As always, I would like to thank Ms. Shreditor and all the authors who submit their work so we all can learn. See you next week!
The Entry
Untitled
by John Forsythe
He put his right hand into the scanner as the electronic voice instructed. He felt the warmth of the machine as it scanned not just his fingerprints but his palm print as well. He hated the next part, and he winced just as he always did as the metallic teeth, like a saw blade, scratched from the base of his palm all the way to the tips of his fingers. The teeth peeled the top layer of skin off his hand—a precaution against anyone trying to beat the fingerprint scanner with some kind of synthetic.
What you are guarding is more dangerous than nuclear weapons…
Next was the retinal scan, first the regular, then a blast of cold air almost hard enough to push him back from the scanner, drying out his eye and forcing him to hold his eye open with his fingers to make sure his eye didn’t close. If it closed, he wouldn’t be able to continue. He would have to go in for an hour of training on the check-in procedures. Thankfully, his eye stayed open, and the door unsealed. He yanked on the door, knowing he had only five seconds before the door snapped shut again with enough force to cut a man in half. It took two seconds to get the door open, and another second and a half to get through. If you were slow, you were either dead or you had to start the check-in process again.
This is a really compelling first page overall. I found myself wondering what the narrator might be guarding and shocked at the extreme security checkpoints through which he had to pass. Particularly horrifying was the machinery that peeled off the top layer of skin on his hand. This did raise one question for me: How often does he pass through this checkpoint? Wouldn’t a hand get pretty raw if the top layer of skin were removed often? I’ll admit that I’m not well versed in security technology.
For the most part, the writing in this piece flows really nicely. It’s evident to me that the author A) has a knack for language and syntax, and B) has edited this thoroughly. Aside from a punctuation tweak here and there, I think my red pen (or, perhaps more accurate, tracked changes in Microsoft Word) would remain fairly quiet on this first page.

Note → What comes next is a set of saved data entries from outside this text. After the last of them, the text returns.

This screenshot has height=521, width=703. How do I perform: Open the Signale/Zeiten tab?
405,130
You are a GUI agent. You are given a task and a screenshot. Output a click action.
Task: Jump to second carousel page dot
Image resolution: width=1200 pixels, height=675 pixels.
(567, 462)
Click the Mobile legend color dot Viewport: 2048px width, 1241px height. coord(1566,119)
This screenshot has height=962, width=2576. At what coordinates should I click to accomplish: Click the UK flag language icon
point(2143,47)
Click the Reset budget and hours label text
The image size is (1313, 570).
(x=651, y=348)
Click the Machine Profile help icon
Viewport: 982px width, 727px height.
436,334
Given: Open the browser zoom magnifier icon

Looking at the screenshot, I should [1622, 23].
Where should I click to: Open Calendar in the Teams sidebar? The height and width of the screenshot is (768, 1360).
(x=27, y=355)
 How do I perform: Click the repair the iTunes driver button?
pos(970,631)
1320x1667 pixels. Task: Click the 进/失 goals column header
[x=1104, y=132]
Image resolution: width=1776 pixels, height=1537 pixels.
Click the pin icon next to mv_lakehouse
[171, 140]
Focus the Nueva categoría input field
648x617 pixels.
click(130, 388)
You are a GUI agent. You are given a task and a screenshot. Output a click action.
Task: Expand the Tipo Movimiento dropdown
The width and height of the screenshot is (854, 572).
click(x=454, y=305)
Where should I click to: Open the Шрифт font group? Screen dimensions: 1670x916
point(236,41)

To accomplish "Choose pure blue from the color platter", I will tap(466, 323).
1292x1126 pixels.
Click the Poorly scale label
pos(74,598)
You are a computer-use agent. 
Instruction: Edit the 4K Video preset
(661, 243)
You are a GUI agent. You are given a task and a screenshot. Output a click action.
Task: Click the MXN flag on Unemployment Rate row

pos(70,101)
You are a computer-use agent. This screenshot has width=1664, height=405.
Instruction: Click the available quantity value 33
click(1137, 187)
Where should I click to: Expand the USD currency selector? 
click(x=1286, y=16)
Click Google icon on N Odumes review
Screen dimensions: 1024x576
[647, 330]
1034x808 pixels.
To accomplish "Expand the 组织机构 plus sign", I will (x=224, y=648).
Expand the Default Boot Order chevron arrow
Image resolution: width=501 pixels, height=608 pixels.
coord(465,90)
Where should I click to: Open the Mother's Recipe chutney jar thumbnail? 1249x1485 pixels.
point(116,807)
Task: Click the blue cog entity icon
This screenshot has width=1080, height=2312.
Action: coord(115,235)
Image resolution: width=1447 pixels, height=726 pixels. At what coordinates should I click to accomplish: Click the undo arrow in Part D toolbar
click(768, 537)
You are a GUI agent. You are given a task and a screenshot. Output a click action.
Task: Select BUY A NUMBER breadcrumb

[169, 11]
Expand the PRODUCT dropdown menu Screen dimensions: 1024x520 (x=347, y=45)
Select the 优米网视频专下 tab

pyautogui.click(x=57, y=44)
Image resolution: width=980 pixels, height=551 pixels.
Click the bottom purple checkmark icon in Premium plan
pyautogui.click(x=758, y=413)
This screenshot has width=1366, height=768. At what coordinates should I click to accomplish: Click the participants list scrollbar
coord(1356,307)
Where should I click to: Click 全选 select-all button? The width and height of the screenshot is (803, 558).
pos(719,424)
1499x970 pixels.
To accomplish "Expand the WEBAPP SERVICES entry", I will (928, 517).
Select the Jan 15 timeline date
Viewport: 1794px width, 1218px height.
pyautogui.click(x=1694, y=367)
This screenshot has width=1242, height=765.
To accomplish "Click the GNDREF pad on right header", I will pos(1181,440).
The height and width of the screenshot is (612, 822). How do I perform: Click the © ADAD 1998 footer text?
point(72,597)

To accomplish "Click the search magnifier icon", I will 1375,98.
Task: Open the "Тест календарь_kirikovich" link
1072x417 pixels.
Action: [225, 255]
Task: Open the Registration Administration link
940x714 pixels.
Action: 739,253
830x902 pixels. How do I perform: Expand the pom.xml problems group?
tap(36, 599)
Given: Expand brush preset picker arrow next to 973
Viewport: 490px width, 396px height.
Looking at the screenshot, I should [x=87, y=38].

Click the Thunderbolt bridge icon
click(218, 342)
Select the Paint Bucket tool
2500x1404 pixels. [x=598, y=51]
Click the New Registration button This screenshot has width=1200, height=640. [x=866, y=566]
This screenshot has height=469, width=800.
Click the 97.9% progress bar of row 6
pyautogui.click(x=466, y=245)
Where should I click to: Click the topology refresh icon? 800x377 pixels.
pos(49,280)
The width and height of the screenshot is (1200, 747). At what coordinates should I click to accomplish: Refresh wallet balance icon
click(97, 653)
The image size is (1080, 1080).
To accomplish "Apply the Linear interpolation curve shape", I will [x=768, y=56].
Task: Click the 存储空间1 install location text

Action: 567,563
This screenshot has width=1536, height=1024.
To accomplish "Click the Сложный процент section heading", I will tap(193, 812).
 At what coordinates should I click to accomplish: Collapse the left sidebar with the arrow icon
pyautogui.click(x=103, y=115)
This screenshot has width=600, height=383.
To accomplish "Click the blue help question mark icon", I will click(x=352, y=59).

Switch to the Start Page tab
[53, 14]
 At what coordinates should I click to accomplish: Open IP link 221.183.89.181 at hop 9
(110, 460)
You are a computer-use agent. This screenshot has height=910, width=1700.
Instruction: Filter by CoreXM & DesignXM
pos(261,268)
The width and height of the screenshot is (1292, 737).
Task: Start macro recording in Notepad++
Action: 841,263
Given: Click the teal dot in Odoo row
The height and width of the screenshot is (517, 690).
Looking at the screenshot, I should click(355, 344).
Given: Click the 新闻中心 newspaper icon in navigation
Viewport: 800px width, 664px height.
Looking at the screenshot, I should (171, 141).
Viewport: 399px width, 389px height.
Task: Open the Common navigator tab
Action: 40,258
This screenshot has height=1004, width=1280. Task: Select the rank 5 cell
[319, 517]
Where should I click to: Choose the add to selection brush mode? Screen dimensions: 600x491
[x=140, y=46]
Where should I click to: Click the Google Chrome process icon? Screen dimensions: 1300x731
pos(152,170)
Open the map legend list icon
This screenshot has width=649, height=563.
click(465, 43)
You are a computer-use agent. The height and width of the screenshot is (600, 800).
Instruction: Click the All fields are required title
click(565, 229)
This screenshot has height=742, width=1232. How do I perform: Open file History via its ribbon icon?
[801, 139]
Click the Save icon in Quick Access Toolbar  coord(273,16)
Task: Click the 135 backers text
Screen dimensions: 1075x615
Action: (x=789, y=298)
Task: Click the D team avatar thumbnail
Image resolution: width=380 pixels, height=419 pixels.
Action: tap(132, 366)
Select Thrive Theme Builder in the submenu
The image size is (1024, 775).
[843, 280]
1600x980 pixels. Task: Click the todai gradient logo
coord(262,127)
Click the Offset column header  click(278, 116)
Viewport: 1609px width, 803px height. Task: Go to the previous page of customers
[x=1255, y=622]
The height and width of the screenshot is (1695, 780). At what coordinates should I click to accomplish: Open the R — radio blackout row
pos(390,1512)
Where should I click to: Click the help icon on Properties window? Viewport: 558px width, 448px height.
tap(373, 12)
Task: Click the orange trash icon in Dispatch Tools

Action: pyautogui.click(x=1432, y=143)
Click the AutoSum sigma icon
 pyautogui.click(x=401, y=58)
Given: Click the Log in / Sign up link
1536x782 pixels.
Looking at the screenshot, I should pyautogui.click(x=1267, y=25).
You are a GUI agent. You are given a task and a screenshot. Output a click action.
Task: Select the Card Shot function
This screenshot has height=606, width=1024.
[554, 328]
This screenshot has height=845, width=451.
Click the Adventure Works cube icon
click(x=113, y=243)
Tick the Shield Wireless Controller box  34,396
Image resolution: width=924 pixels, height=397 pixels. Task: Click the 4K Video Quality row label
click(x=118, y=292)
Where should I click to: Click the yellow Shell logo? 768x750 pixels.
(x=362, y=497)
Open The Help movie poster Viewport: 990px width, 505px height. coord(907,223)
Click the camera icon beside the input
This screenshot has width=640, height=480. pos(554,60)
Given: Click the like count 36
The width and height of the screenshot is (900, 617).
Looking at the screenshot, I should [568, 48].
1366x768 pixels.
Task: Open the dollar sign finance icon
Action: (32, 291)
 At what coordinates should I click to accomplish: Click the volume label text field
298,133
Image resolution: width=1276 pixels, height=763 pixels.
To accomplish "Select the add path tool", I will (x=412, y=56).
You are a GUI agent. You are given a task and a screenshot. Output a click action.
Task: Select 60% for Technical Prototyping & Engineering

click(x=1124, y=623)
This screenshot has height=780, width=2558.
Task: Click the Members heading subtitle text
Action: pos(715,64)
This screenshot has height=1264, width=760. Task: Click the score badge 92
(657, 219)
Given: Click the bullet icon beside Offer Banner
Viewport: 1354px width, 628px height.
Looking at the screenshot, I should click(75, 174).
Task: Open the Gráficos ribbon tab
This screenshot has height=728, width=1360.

I only tripped over the rhythm in one place: the first paragraph. Here, we have three consecutive sentences that begin with “he” + [verb]. If you read this aloud to yourself, you’ll hear the inadvertent choppiness that this structural repetition creates. You might try identifying the narrator by name in the first sentence to eliminate one “he.” You might also recast one or both of the subsequent sentences for variety—e.g., “The machine warmed his hand as it scanned not just his fingerprints but his palm print as well” and/or “The next part made him wince: Metallic teeth, like a saw blade, scratched from the base of his palm all the way to his fingertips.”
Lastly, watch out for word repetition. In the third paragraph, there are four occurrences of the word “door” in three sentences. I’d recommend revising to eliminate some of that repetition.
If this first page is a reflection of the state of the rest of the manuscript, I think it’s pretty close to ready. It sets up some pretty high stakes with the mysterious object that is more dangerous than nuclear weapons. Because the story is action-oriented, it sustains a suspenseful pace right out of the gate. Well done!
4 comments:
Excellent feedback Julie! You gave me things to improve while also offering some positives to keep me going. You are greatly appreciated!
John, I give all the credit to an excellent editor on the East Coast whom we all affectionately call Ms. Shreditor. Thanks for submitting! :)
I had to wonder about the condition of his hand after getting the skin peeled back too. I assume medical technology is so amazing, it just heals right away? Maybe you could add a line where his hand is put back together so not even his palm print changed. Other than that, very nice.
I'd suggest that the scanner would "instinctively" track a different part of the hand each time, therefore it wouldn't cut down deeper each time "he" went through the security procedure. I, too, noticed how many times door was used. If "knob" was used when he yanked, then it would whittle the overused word down by one, at least. I take it that possibly italics was missing from "what you are guarding is more dangerous than nuclear weapons . . ." This seems to me like an inner thought from the narrator. Yes, this first page was very intriguing. It quickly captured my attention.